SharePoint lists have the ability to export their contents to an Excel Workbook.
This is quite cute – it gives the users a way to get the data out into something they’re familiar with, can manipulate and can print. However, I was having an issue. Using a list based on a Custom List (above), one of my columns (Enquiry) wasn’t exported:
I wondered at first if this was because of it’s column type (Hyperlink), or because I’d created the column programmatically. Then, on a hunch really, I tried changing the column order. I added another column before it in the list view. I used the ID column, but any should work. When I exported the list – all the columns I wanted came through (but the ID column didn’t).
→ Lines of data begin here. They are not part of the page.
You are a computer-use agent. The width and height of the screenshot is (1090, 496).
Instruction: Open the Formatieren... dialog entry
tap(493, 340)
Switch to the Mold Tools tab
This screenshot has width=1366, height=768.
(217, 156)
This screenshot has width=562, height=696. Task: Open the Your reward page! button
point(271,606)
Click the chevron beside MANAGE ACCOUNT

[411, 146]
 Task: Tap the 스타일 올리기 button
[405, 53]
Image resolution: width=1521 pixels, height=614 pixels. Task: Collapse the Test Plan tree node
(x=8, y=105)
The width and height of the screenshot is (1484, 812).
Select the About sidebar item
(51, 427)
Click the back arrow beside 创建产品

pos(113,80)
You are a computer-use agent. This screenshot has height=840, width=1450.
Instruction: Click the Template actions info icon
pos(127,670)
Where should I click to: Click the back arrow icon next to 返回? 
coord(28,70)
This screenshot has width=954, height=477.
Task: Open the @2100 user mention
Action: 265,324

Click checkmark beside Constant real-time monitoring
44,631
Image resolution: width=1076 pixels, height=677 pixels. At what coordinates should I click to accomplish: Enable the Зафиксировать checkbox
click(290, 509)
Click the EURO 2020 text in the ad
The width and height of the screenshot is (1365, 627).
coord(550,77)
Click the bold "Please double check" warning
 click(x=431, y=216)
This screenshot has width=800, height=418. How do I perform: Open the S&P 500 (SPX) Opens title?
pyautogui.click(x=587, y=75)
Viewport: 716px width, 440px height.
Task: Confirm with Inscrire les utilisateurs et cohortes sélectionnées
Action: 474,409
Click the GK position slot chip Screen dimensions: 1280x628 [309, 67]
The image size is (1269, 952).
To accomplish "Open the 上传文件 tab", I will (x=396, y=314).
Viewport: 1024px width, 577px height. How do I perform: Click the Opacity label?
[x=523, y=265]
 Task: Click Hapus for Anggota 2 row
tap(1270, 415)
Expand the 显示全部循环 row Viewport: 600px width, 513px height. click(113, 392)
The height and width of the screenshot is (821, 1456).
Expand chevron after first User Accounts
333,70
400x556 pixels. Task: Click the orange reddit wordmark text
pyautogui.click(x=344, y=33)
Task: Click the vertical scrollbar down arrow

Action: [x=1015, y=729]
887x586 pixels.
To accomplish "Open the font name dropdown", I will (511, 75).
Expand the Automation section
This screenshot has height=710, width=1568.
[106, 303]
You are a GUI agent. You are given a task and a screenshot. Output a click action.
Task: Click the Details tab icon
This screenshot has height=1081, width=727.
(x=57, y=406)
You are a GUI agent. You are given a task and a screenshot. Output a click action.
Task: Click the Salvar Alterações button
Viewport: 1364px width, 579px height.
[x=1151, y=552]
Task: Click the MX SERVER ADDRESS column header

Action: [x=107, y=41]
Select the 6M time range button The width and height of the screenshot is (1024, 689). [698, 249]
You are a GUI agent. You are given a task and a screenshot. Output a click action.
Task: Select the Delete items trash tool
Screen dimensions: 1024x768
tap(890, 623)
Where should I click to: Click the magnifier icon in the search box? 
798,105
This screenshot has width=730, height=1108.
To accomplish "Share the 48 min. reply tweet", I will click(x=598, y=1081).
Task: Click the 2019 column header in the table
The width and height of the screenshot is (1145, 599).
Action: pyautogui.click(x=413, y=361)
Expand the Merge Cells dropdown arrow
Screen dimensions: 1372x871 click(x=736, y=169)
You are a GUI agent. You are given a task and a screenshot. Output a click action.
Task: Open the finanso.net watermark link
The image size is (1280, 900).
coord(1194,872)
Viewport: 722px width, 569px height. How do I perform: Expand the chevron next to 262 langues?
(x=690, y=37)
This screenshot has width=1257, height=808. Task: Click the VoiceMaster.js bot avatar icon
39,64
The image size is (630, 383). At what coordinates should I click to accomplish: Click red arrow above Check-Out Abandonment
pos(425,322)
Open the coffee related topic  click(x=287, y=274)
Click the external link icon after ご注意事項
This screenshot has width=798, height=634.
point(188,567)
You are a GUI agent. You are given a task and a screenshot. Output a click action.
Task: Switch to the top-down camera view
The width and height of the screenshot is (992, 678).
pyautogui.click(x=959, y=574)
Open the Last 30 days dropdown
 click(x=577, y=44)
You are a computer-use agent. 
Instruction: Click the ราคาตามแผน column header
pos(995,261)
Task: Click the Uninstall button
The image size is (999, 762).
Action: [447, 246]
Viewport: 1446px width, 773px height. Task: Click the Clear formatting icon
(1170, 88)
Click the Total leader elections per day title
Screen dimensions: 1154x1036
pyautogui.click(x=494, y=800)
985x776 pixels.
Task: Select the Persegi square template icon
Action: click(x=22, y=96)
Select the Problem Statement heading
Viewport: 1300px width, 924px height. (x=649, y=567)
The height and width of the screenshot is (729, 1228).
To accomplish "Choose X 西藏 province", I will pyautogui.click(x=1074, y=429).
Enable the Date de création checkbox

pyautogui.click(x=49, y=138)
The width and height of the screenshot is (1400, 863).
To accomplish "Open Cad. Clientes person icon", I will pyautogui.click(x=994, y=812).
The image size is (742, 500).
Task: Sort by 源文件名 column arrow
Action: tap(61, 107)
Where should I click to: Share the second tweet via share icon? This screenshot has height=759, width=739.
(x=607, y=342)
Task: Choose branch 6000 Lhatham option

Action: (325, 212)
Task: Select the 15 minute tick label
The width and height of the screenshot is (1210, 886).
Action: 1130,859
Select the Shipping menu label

What I think is going on here is that if you used the same export on a document library then typically – though not always – the first column is an icon for the type of file it is. My suspicion is that some muppet, when writing the export to excel, realised that they’d have these icons, and decided to avoid them by excluding the first column. This is unfortunate for two reasons:
- Not all lists have icons – witness my Custom List
- Not all document libraries have the file icon as the first column.
For now the resolution would be to have another column as the first on your list.
That certainly is a Muppet like way to deal with the fact that ‘computed’ columns don’t always render as text. (always exclude the first one.) I wonder if that’s what the $FreeForm variable means in the XSL rendering, because all of the built-in file name related ones just print raw text if $FreeForm is set.